Agriculture Minister of Cyrenaica Emirate
- In office 18 March 1950 – 24 December 1951
- Prime Minister: Muhammad Sakizli
- Preceded by: Hussein Maziq
- Succeeded by: Independence of Libya

Personal details
- Born: October 1919
- Died: 8 July 2003 (aged 83)

= Abdul Qadir al-Allam =

Libyan politician (1919–2003)

Abdul Qadir al-Allam (عبد القادر العلام) (October 1919 – 8 July 2003) was a Libyan politician.
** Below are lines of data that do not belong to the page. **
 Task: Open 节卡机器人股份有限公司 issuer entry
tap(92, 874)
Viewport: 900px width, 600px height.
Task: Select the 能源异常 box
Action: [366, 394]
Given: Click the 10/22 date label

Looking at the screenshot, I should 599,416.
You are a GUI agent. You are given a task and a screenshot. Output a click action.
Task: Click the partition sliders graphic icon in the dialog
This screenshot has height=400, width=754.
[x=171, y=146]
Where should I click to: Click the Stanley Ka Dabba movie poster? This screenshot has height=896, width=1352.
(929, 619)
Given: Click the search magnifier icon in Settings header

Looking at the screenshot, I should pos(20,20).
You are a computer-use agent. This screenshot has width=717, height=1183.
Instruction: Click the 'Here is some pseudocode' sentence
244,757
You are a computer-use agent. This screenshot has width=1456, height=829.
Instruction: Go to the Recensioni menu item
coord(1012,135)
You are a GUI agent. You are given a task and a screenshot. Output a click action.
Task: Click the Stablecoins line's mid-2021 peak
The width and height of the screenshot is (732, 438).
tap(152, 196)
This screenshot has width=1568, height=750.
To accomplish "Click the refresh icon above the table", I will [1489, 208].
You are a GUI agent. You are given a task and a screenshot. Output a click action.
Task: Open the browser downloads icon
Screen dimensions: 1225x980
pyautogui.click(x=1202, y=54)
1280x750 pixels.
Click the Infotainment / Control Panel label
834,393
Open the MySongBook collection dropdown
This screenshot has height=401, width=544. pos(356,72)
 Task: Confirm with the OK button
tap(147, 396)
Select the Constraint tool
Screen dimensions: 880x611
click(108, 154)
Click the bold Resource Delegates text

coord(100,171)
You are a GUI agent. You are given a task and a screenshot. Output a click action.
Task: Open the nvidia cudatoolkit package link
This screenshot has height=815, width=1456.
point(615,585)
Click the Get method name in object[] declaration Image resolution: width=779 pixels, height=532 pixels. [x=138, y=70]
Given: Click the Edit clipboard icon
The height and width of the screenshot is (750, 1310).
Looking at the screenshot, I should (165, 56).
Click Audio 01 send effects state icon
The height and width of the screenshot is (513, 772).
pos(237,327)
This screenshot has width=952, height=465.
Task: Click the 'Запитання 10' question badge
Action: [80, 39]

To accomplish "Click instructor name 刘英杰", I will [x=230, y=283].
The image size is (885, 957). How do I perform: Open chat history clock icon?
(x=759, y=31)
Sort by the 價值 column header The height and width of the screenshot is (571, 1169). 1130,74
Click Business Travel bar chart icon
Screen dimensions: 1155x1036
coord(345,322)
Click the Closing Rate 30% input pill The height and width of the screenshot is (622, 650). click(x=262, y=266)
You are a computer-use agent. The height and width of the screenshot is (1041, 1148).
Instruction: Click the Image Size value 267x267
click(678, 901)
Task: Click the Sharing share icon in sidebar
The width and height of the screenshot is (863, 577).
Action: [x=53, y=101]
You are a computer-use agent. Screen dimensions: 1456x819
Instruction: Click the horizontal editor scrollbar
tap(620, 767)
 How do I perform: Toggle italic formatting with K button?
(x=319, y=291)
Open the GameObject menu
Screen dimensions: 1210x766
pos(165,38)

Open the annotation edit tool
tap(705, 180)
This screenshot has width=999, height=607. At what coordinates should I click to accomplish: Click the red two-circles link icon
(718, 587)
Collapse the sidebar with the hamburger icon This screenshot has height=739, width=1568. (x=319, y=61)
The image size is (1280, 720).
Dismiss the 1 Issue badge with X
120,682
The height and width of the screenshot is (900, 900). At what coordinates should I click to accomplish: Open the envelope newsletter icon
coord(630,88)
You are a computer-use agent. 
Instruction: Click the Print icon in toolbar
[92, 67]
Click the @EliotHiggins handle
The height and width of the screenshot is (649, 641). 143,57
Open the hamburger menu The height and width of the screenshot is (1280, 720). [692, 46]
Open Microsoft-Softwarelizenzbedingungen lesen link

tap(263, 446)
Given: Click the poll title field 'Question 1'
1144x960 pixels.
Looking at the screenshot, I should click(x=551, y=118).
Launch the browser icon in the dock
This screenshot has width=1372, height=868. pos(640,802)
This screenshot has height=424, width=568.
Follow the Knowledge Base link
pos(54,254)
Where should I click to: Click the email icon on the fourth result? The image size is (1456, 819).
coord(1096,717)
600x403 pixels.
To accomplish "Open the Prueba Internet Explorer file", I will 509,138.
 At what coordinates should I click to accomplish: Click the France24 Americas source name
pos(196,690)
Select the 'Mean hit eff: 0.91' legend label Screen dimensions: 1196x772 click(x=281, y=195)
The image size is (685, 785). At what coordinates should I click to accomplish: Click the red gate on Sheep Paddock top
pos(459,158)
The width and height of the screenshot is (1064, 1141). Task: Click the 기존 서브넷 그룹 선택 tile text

He held several ministerial posts;
- Minister of Agriculture of Cyrenaica emirate (March 1950 – December 1951).
- Defense minister of Libya (October 1956 – May 1957).
- Transport minister of Libya (May 1957 – April 1958).
- Economy minister of Libya (September – October 1960).
- Foreign minister of Libya (October – May 1961).

== Biography ==
He was Minister of Agriculture and Forestry at the time of the Government of the Emirate of Berqa (March 1950 – December 1951), that is to say until the independence of Libya.

He served as Minister of Defense under the reign of Mustapha Ben Halim (October 1956 – May 1957), then transport during the reign of Abdel-Majid Kabbar (May 1957 – April 1958) and then from the economy to the last Government days (September – October 1960).

He assumed the functions of Minister of Foreign Affairs at the beginning of the reign of Mohamed Osman Al-Sayad (October 1960 – May 1961).